A poucas semanas da realização da COP30, em Belém, a Petrobras anunciou que havia recebido do Ibama uma licença de operação para perfurar um poço exploratório na chamada Margem Equatorial, um trecho de grande interesse econômico na Foz do Rio Amazonas. Diante da possibilidade de impactos ambientais e climáticos graves, a notícia levou a questionamentos sobre o processo de análise e concessão da licença, bem como sobre o papel desempenhado pelos agentes políticos interessados.

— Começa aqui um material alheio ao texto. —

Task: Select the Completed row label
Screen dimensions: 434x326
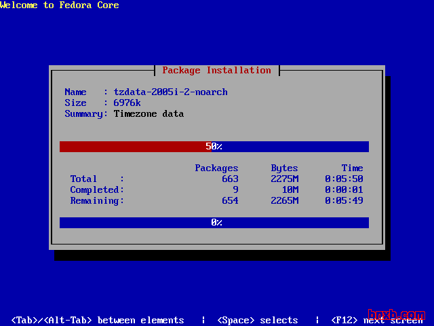Action: (94, 190)
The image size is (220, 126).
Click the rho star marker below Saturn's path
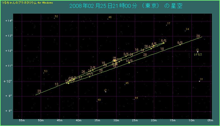pyautogui.click(x=106, y=92)
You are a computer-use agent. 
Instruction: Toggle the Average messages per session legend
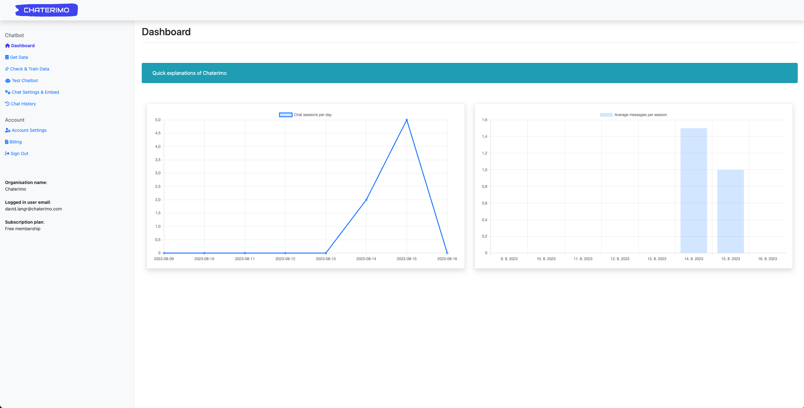click(x=640, y=115)
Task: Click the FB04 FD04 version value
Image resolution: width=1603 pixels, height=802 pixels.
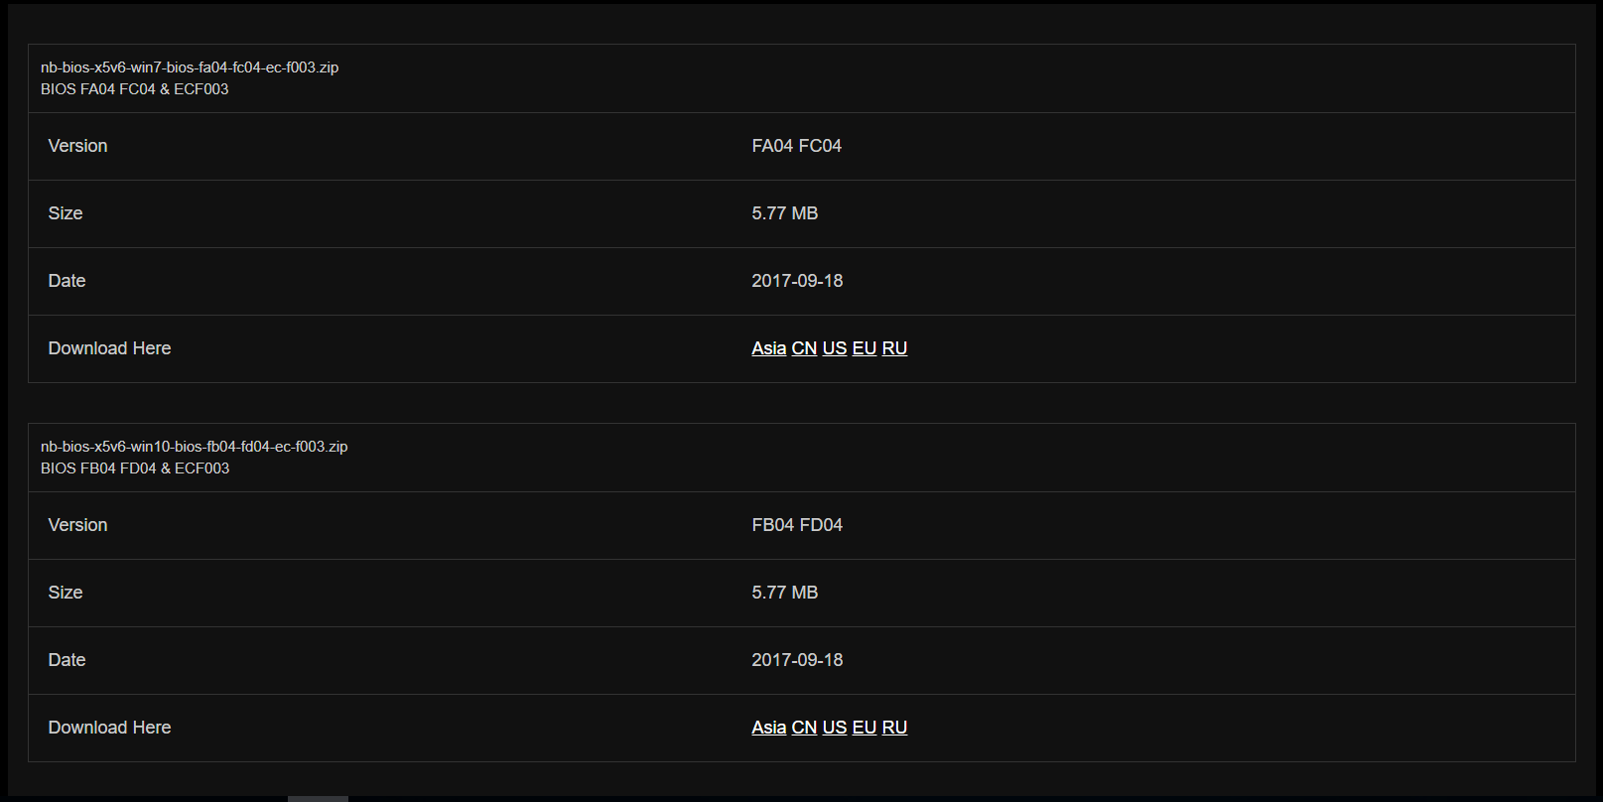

Entre os principais defensores da exploração, estão os senadores amapaenses Davi Alcolumbre (União Brasil) e Randolfe Rodrigues (PT), além do governador do Pará, Helder Barbalho (MDB). Caso a viabilidade do bloco seja confirmada, especula-se que os royalties do petróleo possam beneficiar seis Estados da federação: Amapá, Pará, Maranhão, Piauí, Ceará e Rio Grande do Norte. Esses recursos, no entanto, talvez só estejam disponíveis em um prazo de dez anos, quando — e se — a exploração se viabilizar. A liberação da licença, divulgada em outubro, foi entendida como uma troca política do governo com o presidente do Senado, Davi Alcolumbre. A licença também é resultado de pressão política do ministro de Minas e Energia, Alexandre Silveira, e do ministro-chefe da Casa Civil, Rui Costa, sobre o presidente do Ibama, Rodrigo Agostinho. Outras figuras também defenderam a exploração, como a presidente da Petrobras, Magda Chambriard.
Do outro lado, as ministras Marina Silva, do Meio Ambiente e Mudanças do Clima, e Sônia Guajajara, dos Povos Indígenas, posicionaram-se de maneira crítica ao projeto, destacando seus prejuízos ao ecossistema amazônico, aos povos originários da região e ao clima global.